The FCC, in conjunction with the Justice Department, declined to appeal the case. However, consumer groups and public-interest groups have asked the Supreme Court to hear an appeal seeking reversal of the D.C. Circuit's ruling.
The agency is also planning to modify two other rules struck down in court. One barred operators from occupying more than 40 percent of their first 75 channels with affiliated programming.
The second dealt with the manner in which the FCC counted minority investments in cable systems toward the 30 percent cap. The agency said that if a limited partner sold programming to the partnership, all of the subscribers in that partnership were attributable to both the general and the limited partner.
In July, FCC Cable Services Bureau chief W. Kenneth Ferree said he and his team wanted to ensure that any new rules they were able to convince commissioners to approve would be sustainable in court.

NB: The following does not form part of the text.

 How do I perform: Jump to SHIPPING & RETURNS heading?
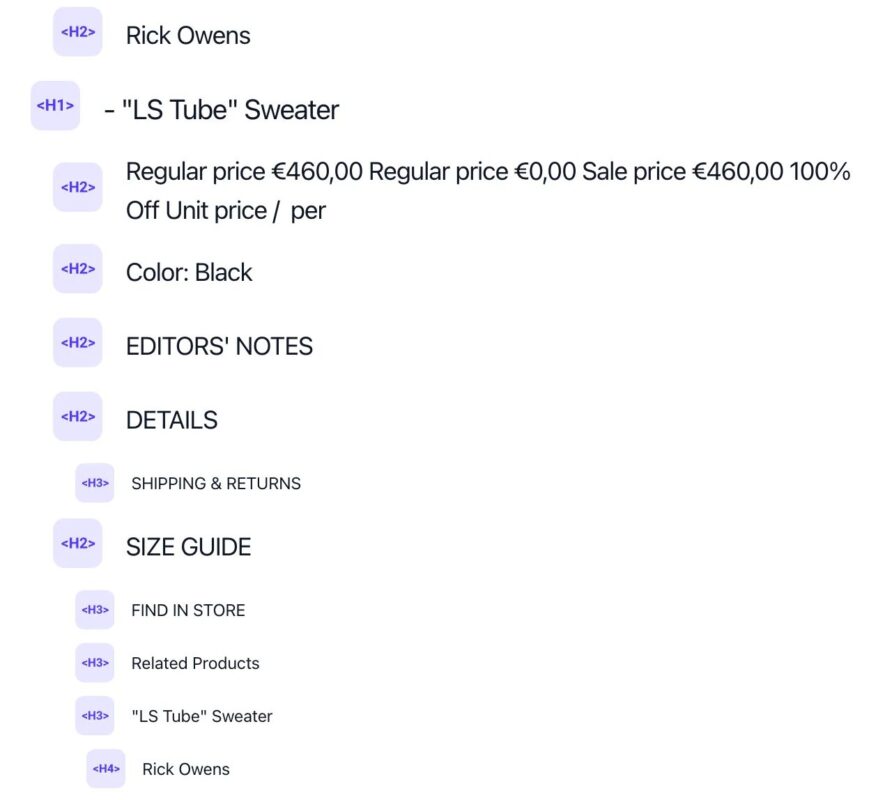pyautogui.click(x=216, y=483)
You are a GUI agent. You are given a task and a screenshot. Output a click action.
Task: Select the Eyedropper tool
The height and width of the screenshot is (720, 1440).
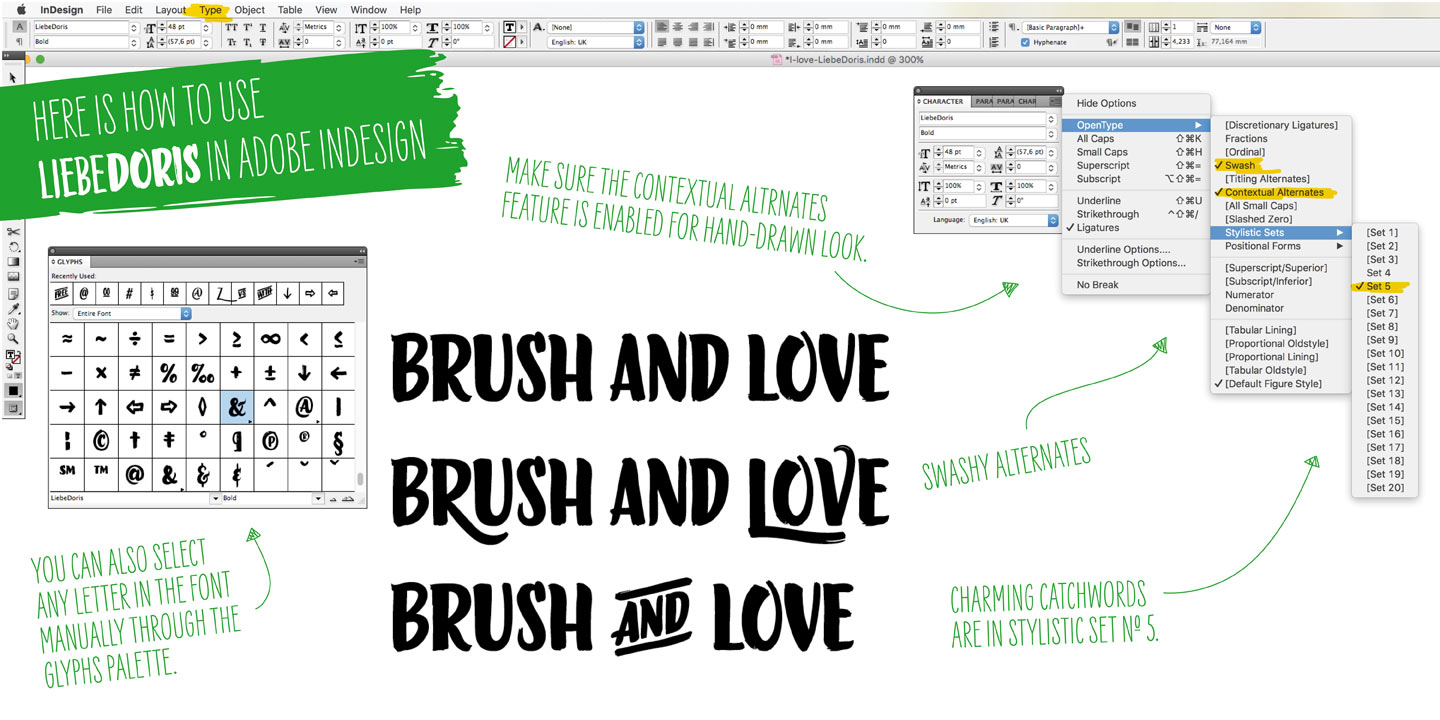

"Given the court's rhetoric in the decision, we want to be very careful to support whatever we do the next time around and not have the court sending something back with the kind of language that we saw in the last decision," Ferree said.
When the 30-percent cap was in effect, only AT&T Broadband had a compliance problem. Pursuant to the FCC's order approving AT&T's purchase of cable operator MediaOne Group Inc. in June 2000, AT&T faced a May 19 deadline for divesting either subscribers or programming interests.
But after the court decision came down in March, the FCC suspended the MediaOne merger conditions.
On its own, AT&T has taken several steps to put itself on track to meet the 30 percent cap, including its Aug. 10 spinoff of Liberty Media Corp.
The FCC is also scheduled to launch a rulemaking to consider whether to relax or repeal a rule that bans the common ownership of a newspaper and a broadcast property in the same market.